SUPPLIED RECORDS:
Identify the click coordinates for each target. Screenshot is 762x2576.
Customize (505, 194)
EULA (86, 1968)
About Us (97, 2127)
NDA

WORK REQUIRED: Copy out each record above exactly, leaving nothing out.

RESULT OF THIS EXERCISE:
Identify the click coordinates for each target. Screenshot is 762x2576.
Customize (505, 194)
EULA (86, 1968)
About Us (97, 2127)
NDA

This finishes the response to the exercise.